Peter H. Feist kam 1958 als Oberassistent an das Institut für Kunstgeschichte der Humboldt-Universität, um 1966 die Habilitation mit einem Thema zum französischen Impressionismus zu erlangen. 1967 wurde er zum Dozenten, 1968 zum Professor und 1969 zum ordentlichen Professor an der Humboldt-Universität ernannt. Ab 1977 leitete er den Bereich Kunstwissenschaft.

Das zweite Feld seiner Aktivitäten als Kunsthistoriker war die Leitung des Instituts für Ästhetik und Kunstwissenschaften der Akademie der Wissenschaften der DDR seit 1982. In dieser Funktion hat er an einem der wichtigsten Lexika der Kunstgeschichte im deutschen Sprachraum mitgewirkt, dem “Lexikon der Kunst”, das in erster Auflage 1968-1978 und dann, in revidierter und erweiterter Form, von 1987-1994 unter der Redaktionsleitung von Harald Olbrich erschien. Es kann als ein Standardwerk der Kunstgeschichte gelten. Die Genauigkeit und die unprätentiöse Sachorientierung hat Peter H. Feist auch dazu prädestiniert, das Metzler-Kunsthistoriker-Lexikon mit herauszugeben. Ein hohes Verdienst kam Peter H. Feist auch durch die Herausgabe von zwei Teilbänden der “Geschichte der deutschen Kunst” (1986/87) zu.

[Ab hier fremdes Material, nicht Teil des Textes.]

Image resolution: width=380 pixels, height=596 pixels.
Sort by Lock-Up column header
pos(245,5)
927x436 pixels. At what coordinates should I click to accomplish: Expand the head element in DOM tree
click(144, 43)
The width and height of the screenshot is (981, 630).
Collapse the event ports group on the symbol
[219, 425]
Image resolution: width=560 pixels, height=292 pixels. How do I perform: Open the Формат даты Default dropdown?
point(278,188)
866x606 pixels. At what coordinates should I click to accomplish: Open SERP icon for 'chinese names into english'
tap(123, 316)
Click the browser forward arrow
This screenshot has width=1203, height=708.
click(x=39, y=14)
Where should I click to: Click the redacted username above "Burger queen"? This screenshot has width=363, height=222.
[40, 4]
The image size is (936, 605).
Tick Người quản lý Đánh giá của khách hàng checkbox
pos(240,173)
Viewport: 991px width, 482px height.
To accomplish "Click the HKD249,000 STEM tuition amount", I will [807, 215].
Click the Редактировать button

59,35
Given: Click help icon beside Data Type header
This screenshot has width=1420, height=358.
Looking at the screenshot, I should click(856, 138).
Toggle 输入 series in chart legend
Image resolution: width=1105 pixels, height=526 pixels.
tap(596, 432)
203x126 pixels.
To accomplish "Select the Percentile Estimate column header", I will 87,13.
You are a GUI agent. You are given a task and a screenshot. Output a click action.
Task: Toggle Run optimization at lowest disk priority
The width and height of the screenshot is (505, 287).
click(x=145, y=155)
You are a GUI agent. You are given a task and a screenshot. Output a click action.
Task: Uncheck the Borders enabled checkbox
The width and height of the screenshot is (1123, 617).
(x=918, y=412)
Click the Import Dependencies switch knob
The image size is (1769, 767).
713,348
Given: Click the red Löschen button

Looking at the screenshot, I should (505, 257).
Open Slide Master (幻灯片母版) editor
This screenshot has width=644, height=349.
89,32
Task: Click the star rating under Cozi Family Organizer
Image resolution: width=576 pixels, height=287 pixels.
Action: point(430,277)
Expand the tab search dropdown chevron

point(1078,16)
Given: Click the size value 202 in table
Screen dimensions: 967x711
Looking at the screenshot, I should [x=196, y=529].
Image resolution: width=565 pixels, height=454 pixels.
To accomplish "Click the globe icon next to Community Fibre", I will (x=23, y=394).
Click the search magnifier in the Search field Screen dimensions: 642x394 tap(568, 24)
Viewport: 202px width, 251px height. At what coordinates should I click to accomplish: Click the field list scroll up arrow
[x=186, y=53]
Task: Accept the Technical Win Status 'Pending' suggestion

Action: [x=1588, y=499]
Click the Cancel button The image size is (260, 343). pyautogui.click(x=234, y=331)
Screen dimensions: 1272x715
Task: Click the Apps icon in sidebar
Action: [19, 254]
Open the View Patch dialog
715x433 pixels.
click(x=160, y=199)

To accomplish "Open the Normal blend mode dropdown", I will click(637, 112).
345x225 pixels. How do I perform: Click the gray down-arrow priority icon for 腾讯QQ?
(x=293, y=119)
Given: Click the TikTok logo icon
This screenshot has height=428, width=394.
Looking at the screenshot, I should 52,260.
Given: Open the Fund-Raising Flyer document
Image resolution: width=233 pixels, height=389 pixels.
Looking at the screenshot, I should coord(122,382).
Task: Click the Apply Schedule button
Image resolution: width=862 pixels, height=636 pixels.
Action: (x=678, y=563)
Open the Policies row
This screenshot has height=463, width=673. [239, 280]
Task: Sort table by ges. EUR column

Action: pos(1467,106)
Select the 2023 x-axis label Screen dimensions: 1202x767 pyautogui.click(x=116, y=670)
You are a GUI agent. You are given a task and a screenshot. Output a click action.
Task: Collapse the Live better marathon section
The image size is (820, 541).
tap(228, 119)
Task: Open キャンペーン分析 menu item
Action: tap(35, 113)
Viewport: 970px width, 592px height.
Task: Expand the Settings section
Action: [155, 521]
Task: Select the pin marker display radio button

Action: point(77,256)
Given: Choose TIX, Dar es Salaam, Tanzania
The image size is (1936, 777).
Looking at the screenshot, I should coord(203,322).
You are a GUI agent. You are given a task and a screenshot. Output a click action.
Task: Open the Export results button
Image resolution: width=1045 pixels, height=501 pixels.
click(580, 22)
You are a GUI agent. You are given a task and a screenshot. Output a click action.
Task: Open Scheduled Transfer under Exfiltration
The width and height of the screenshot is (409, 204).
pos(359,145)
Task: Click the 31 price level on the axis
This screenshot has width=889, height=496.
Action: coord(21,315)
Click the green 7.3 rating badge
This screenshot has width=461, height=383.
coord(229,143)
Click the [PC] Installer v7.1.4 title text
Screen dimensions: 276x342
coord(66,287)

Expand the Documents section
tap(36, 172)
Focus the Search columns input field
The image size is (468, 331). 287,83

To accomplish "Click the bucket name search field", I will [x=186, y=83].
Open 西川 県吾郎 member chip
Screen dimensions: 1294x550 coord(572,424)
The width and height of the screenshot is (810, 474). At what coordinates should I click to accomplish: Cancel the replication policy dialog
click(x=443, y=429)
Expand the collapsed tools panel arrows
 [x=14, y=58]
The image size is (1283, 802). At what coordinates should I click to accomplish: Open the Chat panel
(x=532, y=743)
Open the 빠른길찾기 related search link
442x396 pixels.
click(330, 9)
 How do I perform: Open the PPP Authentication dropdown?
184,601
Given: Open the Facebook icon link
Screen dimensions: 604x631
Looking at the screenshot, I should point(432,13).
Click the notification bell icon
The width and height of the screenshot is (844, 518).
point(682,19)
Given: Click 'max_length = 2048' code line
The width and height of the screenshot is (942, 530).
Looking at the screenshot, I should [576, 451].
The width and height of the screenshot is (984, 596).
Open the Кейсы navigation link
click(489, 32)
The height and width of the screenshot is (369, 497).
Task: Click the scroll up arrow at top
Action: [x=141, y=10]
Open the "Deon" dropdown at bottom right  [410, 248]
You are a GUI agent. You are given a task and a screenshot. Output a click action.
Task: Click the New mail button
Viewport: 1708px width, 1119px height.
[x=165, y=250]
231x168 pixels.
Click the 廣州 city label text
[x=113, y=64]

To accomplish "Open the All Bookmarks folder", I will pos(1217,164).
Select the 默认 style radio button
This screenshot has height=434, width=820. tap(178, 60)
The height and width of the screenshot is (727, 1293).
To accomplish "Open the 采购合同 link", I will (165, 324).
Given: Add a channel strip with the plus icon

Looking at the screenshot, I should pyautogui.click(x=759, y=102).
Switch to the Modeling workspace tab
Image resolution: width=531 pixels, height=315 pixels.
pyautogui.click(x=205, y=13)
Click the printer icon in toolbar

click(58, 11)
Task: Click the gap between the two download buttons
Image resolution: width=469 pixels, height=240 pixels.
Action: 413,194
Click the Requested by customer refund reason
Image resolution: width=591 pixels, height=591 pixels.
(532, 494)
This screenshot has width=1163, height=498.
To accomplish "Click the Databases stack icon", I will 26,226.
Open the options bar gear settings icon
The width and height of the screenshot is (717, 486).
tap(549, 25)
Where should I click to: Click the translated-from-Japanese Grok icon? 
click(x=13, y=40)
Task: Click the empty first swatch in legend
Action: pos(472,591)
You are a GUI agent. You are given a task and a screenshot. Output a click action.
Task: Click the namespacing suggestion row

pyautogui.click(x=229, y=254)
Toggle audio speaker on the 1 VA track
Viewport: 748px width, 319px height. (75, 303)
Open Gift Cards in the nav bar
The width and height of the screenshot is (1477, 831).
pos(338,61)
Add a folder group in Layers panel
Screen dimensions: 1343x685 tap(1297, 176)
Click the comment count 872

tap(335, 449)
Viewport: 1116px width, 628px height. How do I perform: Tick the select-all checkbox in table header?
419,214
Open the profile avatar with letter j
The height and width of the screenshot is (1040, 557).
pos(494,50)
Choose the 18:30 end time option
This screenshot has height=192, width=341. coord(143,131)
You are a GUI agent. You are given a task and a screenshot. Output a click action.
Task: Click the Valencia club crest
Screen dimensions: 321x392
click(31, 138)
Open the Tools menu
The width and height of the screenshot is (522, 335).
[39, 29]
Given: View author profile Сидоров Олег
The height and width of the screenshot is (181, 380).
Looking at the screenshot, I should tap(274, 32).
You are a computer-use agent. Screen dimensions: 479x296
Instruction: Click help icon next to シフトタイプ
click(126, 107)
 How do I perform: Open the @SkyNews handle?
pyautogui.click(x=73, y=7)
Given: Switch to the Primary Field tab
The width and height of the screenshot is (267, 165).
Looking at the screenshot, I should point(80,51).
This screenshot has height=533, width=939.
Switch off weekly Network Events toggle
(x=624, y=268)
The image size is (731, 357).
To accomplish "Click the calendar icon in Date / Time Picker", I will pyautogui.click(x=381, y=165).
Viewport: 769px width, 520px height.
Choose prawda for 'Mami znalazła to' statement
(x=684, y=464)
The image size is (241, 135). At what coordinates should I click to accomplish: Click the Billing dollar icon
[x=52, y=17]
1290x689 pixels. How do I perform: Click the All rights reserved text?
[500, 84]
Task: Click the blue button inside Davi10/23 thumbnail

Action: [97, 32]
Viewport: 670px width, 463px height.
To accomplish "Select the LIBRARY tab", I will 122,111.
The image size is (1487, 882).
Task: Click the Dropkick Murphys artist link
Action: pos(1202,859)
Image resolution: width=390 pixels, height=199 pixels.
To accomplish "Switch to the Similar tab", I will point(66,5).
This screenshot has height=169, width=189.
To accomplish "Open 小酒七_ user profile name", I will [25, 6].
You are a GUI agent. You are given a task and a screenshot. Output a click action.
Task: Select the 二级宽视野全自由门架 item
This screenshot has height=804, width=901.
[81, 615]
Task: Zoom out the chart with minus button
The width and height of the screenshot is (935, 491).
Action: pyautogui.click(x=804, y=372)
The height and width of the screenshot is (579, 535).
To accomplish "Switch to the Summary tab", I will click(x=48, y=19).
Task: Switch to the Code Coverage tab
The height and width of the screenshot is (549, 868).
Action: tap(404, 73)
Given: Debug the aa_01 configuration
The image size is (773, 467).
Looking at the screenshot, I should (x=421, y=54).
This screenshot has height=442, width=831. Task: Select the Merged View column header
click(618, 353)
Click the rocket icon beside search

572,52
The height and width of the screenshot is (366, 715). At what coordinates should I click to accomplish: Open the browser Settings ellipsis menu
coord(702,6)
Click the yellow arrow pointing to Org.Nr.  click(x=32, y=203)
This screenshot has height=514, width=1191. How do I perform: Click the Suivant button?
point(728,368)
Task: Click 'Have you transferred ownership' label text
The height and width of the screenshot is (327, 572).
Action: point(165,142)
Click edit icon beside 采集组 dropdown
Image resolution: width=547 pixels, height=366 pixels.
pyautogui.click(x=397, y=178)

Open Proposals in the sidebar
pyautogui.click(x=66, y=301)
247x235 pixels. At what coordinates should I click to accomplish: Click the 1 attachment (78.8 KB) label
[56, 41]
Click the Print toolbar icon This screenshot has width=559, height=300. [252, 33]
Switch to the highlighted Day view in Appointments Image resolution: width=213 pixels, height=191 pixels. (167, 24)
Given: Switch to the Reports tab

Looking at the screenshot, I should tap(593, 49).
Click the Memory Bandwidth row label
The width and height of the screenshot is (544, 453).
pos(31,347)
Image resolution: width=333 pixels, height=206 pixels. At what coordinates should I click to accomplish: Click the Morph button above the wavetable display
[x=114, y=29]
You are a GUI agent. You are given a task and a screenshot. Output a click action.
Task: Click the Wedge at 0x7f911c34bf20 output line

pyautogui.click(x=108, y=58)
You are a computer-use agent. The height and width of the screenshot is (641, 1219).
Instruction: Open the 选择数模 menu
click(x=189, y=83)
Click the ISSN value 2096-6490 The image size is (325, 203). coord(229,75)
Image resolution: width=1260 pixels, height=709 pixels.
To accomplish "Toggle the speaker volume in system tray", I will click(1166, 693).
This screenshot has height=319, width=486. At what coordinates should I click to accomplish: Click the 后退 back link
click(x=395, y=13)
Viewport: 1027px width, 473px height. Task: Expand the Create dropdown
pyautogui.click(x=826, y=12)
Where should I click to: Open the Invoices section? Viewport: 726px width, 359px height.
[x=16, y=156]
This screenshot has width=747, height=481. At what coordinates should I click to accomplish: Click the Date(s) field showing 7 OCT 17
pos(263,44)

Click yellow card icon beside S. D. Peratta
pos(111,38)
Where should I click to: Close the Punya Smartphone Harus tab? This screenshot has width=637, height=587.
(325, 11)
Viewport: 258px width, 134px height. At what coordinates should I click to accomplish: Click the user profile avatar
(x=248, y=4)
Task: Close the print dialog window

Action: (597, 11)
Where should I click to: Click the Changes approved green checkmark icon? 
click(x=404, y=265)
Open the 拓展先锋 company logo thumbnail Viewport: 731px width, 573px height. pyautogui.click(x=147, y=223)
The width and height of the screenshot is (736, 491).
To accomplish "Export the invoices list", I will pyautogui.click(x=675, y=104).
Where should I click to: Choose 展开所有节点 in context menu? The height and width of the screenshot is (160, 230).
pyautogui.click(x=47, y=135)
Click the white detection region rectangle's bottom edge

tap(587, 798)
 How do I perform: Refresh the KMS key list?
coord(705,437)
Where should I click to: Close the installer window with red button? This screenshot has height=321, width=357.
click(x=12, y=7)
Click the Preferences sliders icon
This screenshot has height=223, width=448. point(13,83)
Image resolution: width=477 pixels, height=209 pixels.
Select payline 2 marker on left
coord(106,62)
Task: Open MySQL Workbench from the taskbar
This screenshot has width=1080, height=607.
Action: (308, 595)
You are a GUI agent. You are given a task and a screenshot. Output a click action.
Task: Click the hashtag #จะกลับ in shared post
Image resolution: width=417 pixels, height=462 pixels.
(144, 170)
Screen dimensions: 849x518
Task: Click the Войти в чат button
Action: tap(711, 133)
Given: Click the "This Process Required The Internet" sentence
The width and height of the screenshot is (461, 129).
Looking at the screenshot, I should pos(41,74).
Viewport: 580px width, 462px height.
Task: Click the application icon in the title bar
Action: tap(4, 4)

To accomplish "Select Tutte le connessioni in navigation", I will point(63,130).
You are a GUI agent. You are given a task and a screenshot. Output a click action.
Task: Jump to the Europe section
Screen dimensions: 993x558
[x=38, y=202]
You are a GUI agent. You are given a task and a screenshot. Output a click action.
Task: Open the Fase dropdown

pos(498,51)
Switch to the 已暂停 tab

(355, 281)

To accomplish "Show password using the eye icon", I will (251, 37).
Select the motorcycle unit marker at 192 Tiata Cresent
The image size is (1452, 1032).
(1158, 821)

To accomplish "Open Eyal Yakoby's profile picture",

Sein wissenschaftliches Werk lag im wesentlichen im Bereich der deutschen Romanik, des französischen Impressionismus und der Plastik im 20. Jahrhundert. Seine kunsttheoretischen Erörterungen mündeten in die “Prinzipien und Methoden marxistischer Kunstwissenschaft: Versuch eines Abrisses” aus dem Jahr 1966. Das schmale Buch gab einen zwei Jahre zuvor gehaltenen Vortrag wieder, in dem er in der Münchener Universität versucht hatte, im Klima des Kalten Krieges für eine marxistische Kunstgeschichte zu werben. Es muss ein denkwürdiger Moment gewesen sein, in dem sich die antagonistischen Stränge des 20. Jahrhunderts gleichsam verknoteten. Allein bereits das wissenschaftliche Thema seines Lebens, der französische Impressionismus, bezeugt, wie sehr Peter H. Feist der Kurzschluss von Form und Ideologie zuwider war. Auch durch sein Wirken ist es gelungen, dem Fach Kunstgeschichte zu Zeiten der DDR nicht nur zu Ansehen zu verhelfen, sondern auch dafür zu sorgen, dass sie nicht im mainstream der herrschenden Ideologie verkümmerte.

Das Institut für Kunst- und Bildgeschichte ist Peter H. Feist in hohem Maß zu Dank verpflichtet. In seiner Person verkörpert sich die Komplexität unversöhnlicher Gesellschaftsentwürfe wie auch die menschliche Größe, die hieraus entstehenden Konflikte zu überwinden. Das Institut wird sein Ansehen in Ehren wahren.